Realtime
This section defines system interfaces to support the source portability of applications with realtime requirements. The definition of realtime used in defining the scope of XSI provisions is:
- Realtime in operating systems: the ability of the operating system to provide a required level of service in a bounded response time.
The key elements of defining the scope are:
- defining a sufficient set of functionality to cover a significant part of the realtime application program domain, and
- defining sufficient performance constraints and performance-related functions to allow a realtime application to achieve deterministic response from the system.
Specifically within the scope, it is required to define interfaces that do not preclude high-performance implementations on traditional uniprocessor realtime systems.
Wherever possible, the requirements of other application environments are included in this interface definition. It is beyond the scope of these interfaces to support networking or multiprocessor functionality.
The specific functional areas included in this section and their scope include:
- Semaphores: A minimum synchronisation primitive to serve as a basis for more complex synchronisation mechanisms to be defined by the application program.
- Process memory locking: A performance improvement facility to bind application programs into the high-performance random access memory of a computer system. This avoids potential latencies introduced by the operating system in storing parts of a program that were not recently referenced on secondary memory devices.
- Memory mapped files and shared memory objects: A performance improvement facility to allow for programs to access files as part of the address space and for separate application programs to have portions of their address space commonly accessible.
- Priority scheduling: A performance and determinism improvement facility to allow applications to determine the order in which threads that are ready to run are granted access to processor resources.
- Realtime signal extension: A determinism improvement facility that augments the BASE signals mechanism to enable asynchronous signal notifications to an application to be queued without impacting compatibility with the existing signals interface.
- Timers: A functionality and determinism improvement facility to increase the resolution and capabilities of the time-base interface.
- POSIX Interprocess communication: A functionality enhancement to add a high-performance, deterministic interprocess communication facility for local communication. Network transparency is beyond the scope of this interface.
- Synchronised input and output: A determinism and robustness improvement mechanism to enhance the data input and output mechanisms, so that an application can insure that the data being manipulated is physically present on secondary mass storage devices.
- Asynchronous input and output: A functionality enhancement to allow an application process to queue data input and output commands with asynchronous notification of completion. This facility includes in its scope the requirements of supercomputer applications.
All the interfaces defined in the Realtime Feature Group will be portable, although some of the numeric parameters used by an implementation may have hardware dependencies.
Signal Generation and Delivery
Some signal-generating functions, such as high-resolution timer expiration, asynchronous I/O completion, interprocess message arrival, and the sigqueue() function, support the specification of an application-defined value, either explicitly as a parameter to the function or in a sigevent structure parameter. The sigevent structure is defined in <signal.h> and contains at least the following members:
Member Type Member Name Description int sigev_notify Notification type int sigev_signo Signal number union sigval sigev_value Signal value void(*)(unsigned sigval) sigev_notify_function Notification (pthread_attr_t*) sigev_notify_attributes Notification attributes The sigev_notify member specifies the notification mechanism to use when an asynchronous event occurs. This document defines the following values for the sigev_notify member:
- SIGEV_NONE
- No asynchronous notification will be delivered when the event of interest occurs.

→ **Stated goal 1**:
Reproduce the part of the realtime section between "- Asynchronous input" and "have hardware dependencies.", inclusive.
→ **Stated goal 2**:
Resume the realtime section, picking up right after its last sentence.
The items come from a different source than the realtime section.

→ **Provided records**:
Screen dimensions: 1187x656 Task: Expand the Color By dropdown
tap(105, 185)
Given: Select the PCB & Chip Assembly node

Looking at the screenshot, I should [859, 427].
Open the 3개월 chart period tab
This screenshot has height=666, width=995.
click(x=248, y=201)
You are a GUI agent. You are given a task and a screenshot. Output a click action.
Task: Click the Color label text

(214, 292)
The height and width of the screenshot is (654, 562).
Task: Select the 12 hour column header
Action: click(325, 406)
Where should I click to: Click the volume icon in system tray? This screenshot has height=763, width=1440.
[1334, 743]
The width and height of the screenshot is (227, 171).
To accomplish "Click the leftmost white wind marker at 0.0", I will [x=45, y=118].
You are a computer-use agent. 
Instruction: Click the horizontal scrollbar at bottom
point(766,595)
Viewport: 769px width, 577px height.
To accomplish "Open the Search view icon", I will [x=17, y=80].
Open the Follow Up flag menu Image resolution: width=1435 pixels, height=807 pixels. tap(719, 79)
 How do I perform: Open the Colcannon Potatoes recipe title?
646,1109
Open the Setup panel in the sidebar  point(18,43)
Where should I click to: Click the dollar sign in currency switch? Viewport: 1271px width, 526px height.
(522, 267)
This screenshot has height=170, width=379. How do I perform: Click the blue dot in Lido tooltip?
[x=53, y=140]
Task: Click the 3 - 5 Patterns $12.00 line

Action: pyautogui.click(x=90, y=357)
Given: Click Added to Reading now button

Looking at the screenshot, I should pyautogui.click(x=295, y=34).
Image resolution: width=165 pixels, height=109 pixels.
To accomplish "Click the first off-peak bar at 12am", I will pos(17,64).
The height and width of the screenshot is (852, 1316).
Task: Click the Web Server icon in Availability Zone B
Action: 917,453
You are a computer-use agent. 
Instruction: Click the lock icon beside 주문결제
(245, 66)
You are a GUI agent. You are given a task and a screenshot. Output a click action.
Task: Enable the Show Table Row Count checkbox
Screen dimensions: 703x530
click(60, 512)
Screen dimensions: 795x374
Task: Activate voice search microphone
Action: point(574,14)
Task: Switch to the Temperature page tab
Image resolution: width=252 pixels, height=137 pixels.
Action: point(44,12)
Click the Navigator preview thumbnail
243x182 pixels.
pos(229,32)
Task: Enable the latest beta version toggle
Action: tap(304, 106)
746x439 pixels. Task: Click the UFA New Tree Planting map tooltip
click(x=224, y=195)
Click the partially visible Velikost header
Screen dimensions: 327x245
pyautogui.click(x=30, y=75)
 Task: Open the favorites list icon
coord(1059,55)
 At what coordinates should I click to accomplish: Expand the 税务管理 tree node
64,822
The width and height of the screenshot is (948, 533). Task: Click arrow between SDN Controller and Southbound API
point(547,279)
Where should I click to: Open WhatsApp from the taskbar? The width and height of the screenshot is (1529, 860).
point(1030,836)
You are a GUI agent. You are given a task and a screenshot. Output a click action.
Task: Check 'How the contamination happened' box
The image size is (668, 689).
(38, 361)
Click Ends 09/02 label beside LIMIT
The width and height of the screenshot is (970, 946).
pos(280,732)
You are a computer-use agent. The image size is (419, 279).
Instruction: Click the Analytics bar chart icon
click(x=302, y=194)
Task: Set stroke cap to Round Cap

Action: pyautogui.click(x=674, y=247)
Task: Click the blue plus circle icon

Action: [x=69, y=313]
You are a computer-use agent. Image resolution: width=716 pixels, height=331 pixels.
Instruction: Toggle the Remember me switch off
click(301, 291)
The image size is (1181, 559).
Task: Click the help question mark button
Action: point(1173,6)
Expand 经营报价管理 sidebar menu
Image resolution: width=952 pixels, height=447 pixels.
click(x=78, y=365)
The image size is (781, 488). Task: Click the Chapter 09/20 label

→ **Output 1**:
- Asynchronous input and output: A functionality enhancement to allow an application process to queue data input and output commands with asynchronous notification of completion. This facility includes in its scope the requirements of supercomputer applications.
All the interfaces defined in the Realtime Feature Group will be portable, although some of the numeric parameters used by an implementation may have hardware dependencies.

→ **Output 2**:
- SIGEV_SIGNAL
- A queued signal, with an application-defined value, will be generated when the event of interest occurs.
- SIGEV_THREAD
- A notification function will be called to perform notification.
An implementation may define additional notification mechanisms.
The sigev_signo member specifies the signal to be generated. The sigev_value member is the application-defined value to be passed to the signal-catching function at the time of the signal delivery as the si_value member of the siginfo_t structure.
The sigval union is defined in <signal.h> and contains at least the following members:
The sival_int member is used when the application-defined value is of type int; the sival_ptr member is used when the application-defined value is a pointer.
Member Type Member Name Description int sival_int Integer signal value void * sival_ptr Pointer signal value When a signal is generated by the sigqueue() function or any signal-generating function that supports the specification of an application-defined value, the signal is marked pending and, if the SA_SIGINFO flag is set for that signal, the signal is queued to the process along with the application-specified signal value. Multiple occurrences of signals so generated are queued in FIFO order. It is unspecified whether signals so generated are queued when the SA_SIGINFO flag is not set for that signal.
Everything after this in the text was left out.